どさくさに紛れて…

 下村博文官房副長官は10月22日朝、民放の報道番組に出演した際、教員免許更新制について、中教審で示された内容以上に教員免許更新の条件を厳しくするなどの方向で見直す方針を表明しました。〔『時事通信』2006/10/22〕〔『毎日新聞』2006/10/22

 下村副長官の発言に関しては、あまりいい表現ではありませんが「どさくさに紛れて、余計なことをしようとしている」という思いがぬぐい去れません。
 福岡のいじめ自殺事件で加害者の中に教師もいたことへの批判が高まっていることなど、教員免許更新制に対する世論での支持が得られそうな社会情勢ということを念頭に置いた発言だと推測できます。
 しかし、教員免許更新制で良質の教師が確保できるのか・教員の質が向上できるのかと問われれば、非常に疑問です。むしろ逆に、教師の質が悪化するだけのような気がします。
 教員免許更新制では、教師に評価を下すのは教育委員会や校長です。しかし、「教育委員会や校長自体が教育者として不適格」という場合はどうなるのでしょうか。推して知るべしです。

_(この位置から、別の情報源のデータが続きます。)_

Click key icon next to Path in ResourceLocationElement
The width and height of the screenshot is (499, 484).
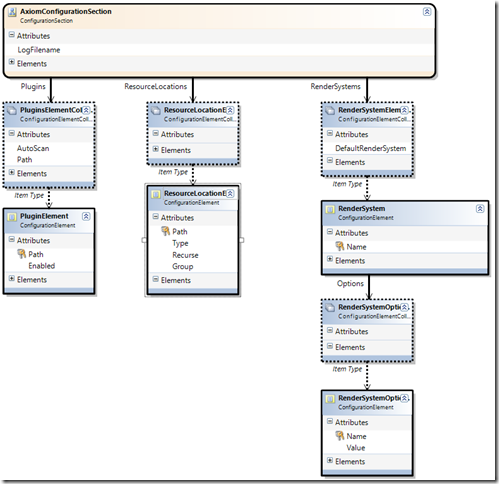pyautogui.click(x=166, y=231)
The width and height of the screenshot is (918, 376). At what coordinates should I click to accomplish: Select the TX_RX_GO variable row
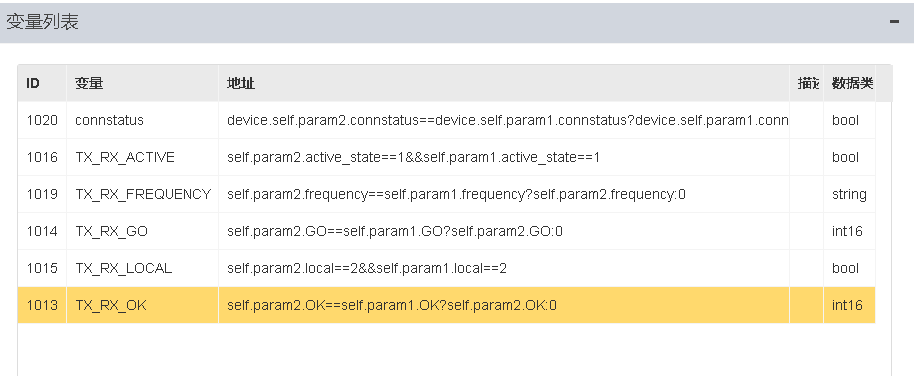click(446, 231)
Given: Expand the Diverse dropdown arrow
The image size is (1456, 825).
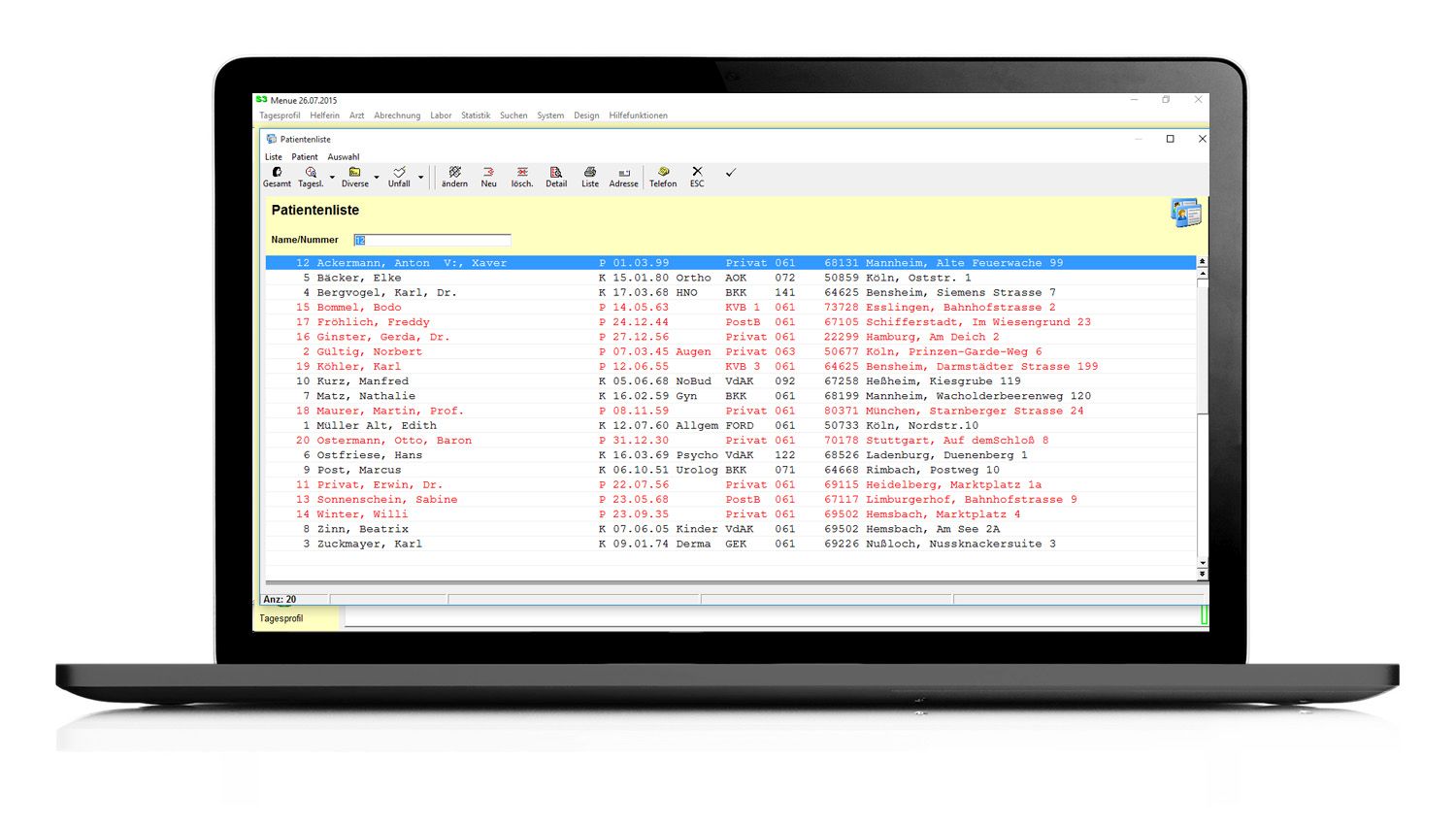Looking at the screenshot, I should pos(377,178).
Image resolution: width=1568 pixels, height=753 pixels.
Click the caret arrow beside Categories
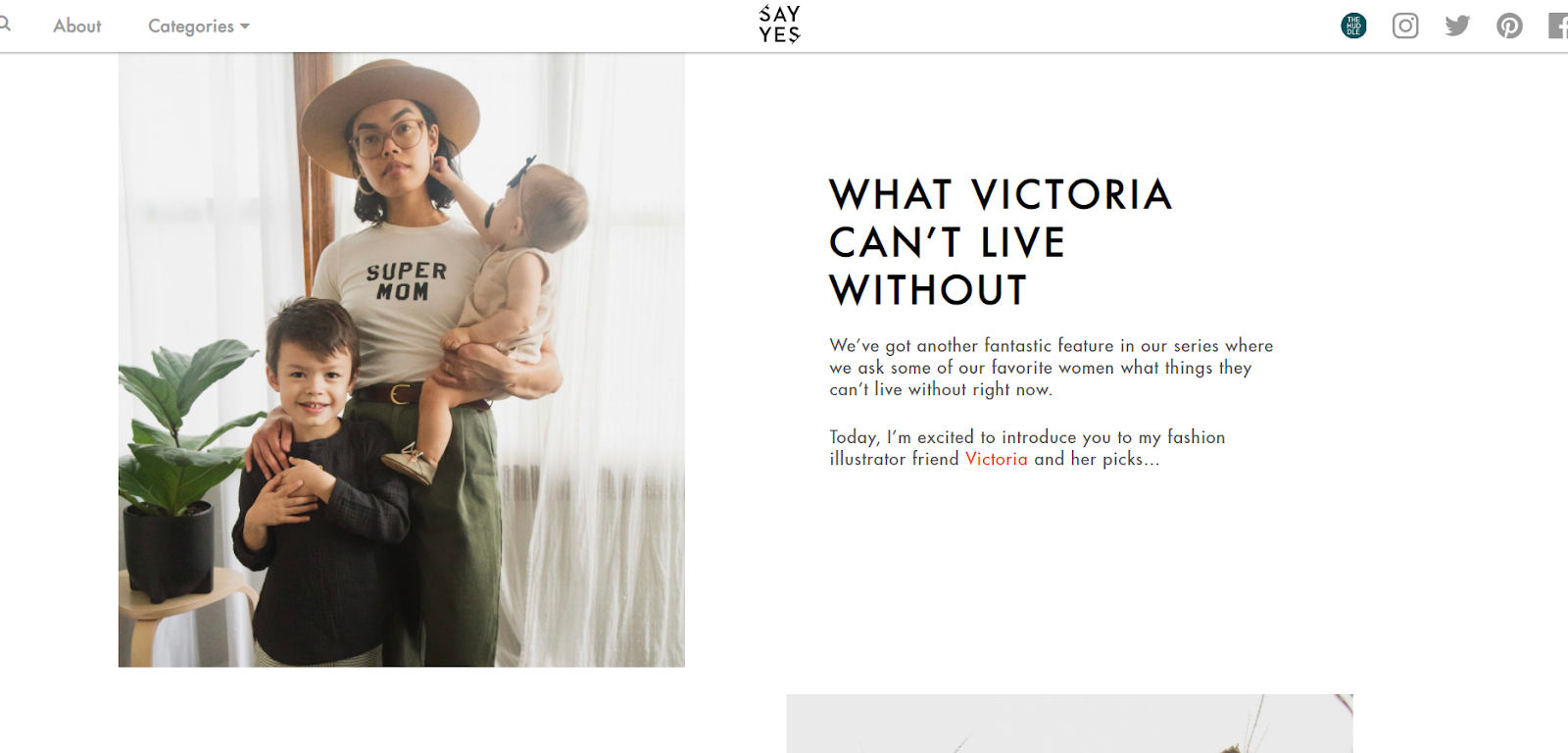245,26
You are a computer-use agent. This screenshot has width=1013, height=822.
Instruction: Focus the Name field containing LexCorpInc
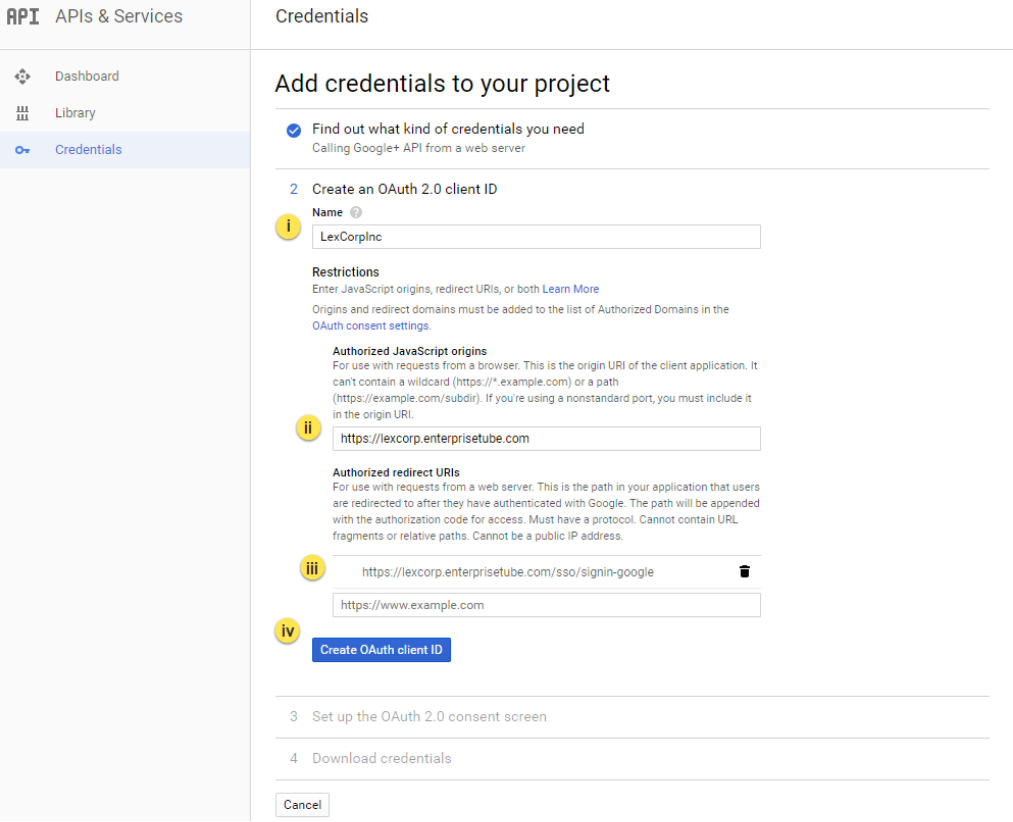click(x=536, y=237)
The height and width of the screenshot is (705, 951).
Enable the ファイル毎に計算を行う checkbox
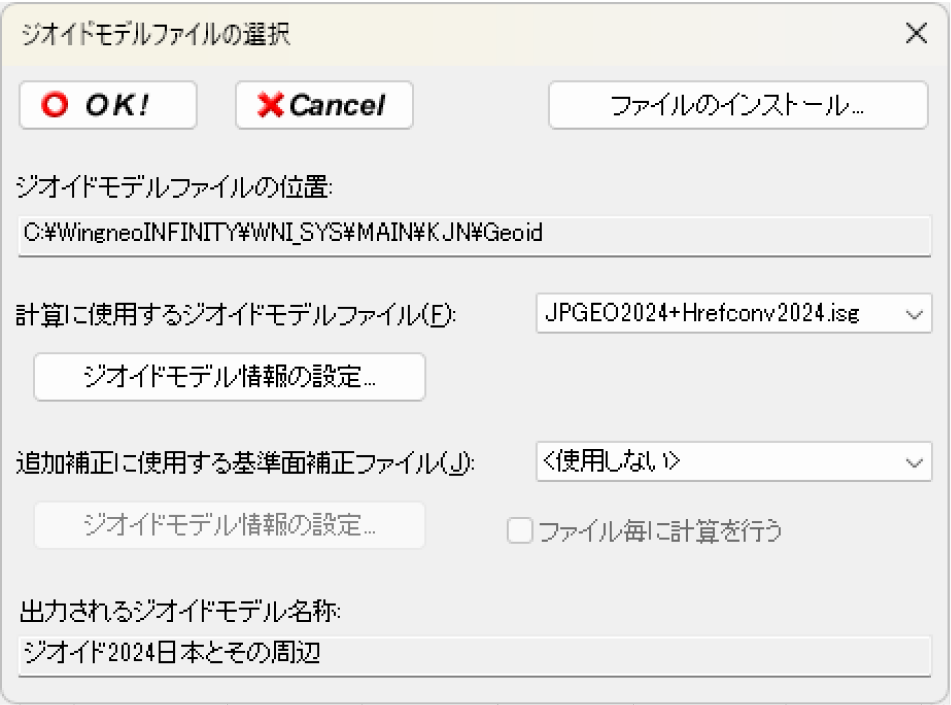pos(519,531)
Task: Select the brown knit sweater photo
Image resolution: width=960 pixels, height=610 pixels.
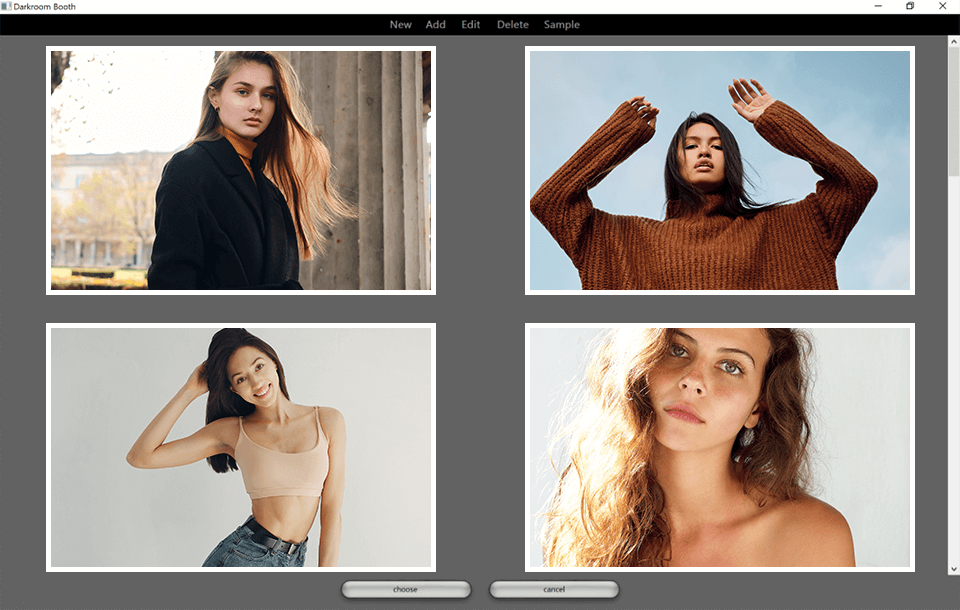Action: [720, 171]
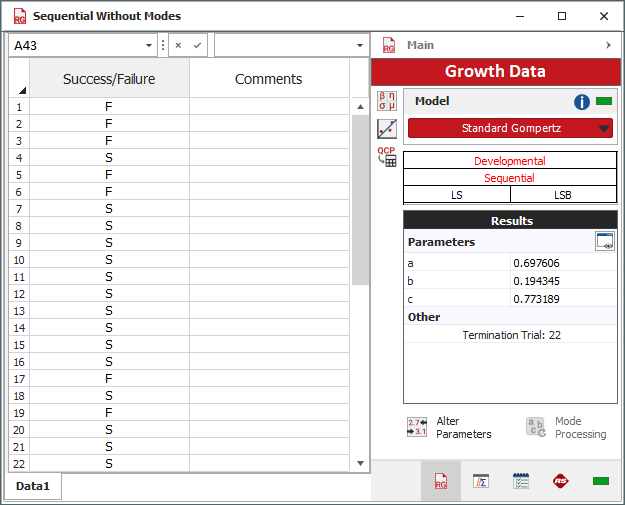Launch the QCP calculator icon
The width and height of the screenshot is (625, 505).
click(387, 157)
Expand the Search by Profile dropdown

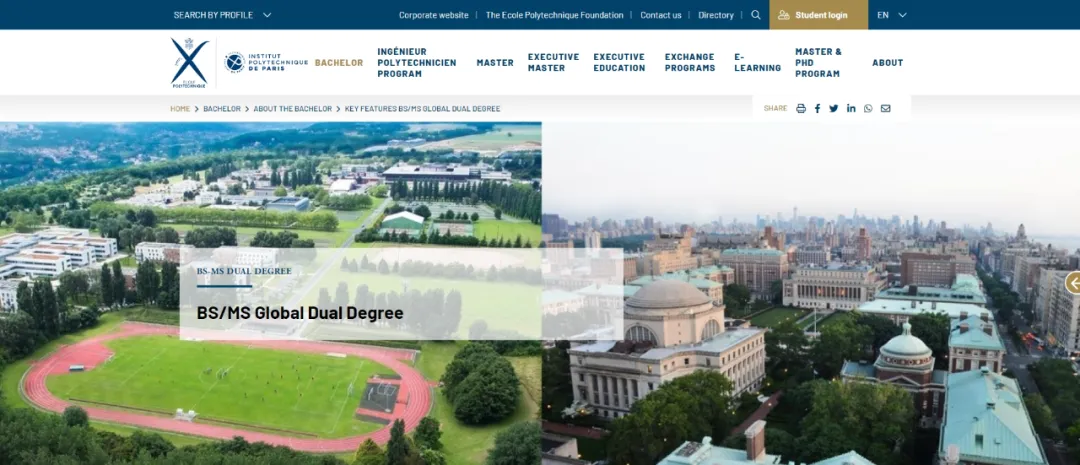point(222,15)
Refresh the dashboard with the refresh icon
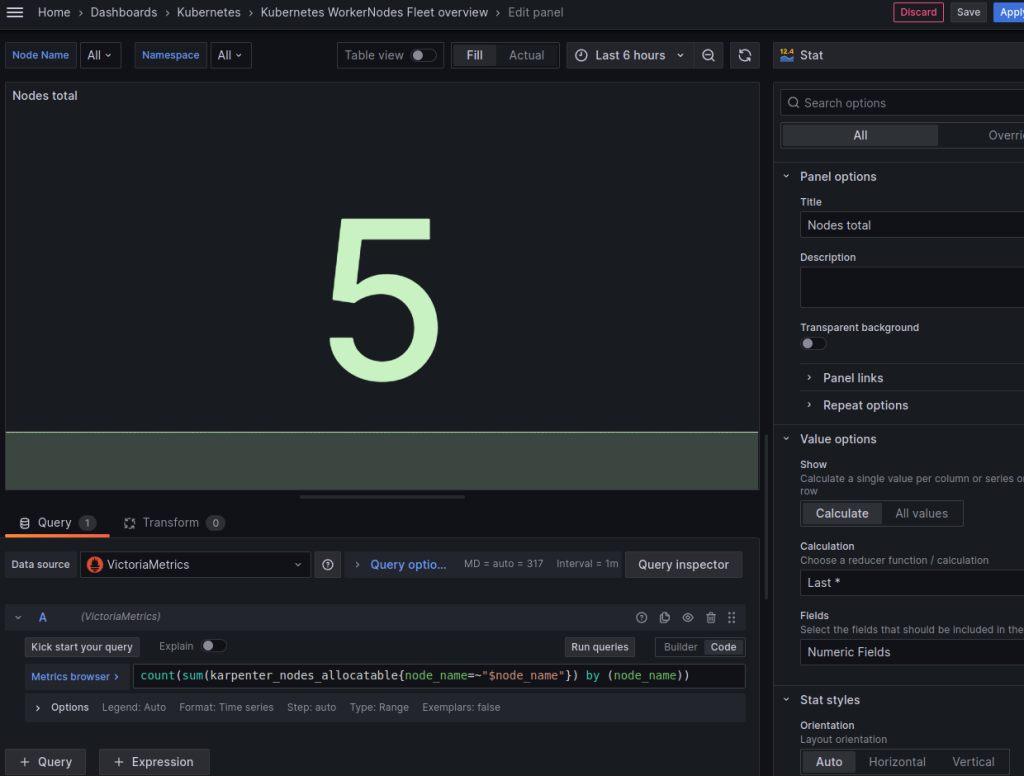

 例えば、北海道・滝川のいじめ自殺事件では教育委員会ぐるみのもみ消し工作、福岡・筑前町のいじめ自殺事件では「(いじめ加害者教師は)指導力のある教師で、早く教壇に戻ってきてほしい」「プレッシャーをかけていた(教師の生徒いじめをプレッシャーとすり替え)」など校長の数々のあきれた発言…。これこそが不適格の典型だと思いますが。
 不適格な人間や機関が教師を評価することになれば、常識的な教師が逆に「不適格」の烙印を押されかねません。また自分の生活のため、校長や教育委員会にすり寄っていくごますり教師も増え、生徒をないがしろにするような本来の意味での不適格教員が増加する気がします。
 生徒いじめをおこなう教師など、本来の意味での不適格教員を早急に排除するのは当然です。しかしそれは、学校や教育委員会などから独立した中立的な調査・判定機関の充実など、別の方法でおこなわれるべきではないかと思います。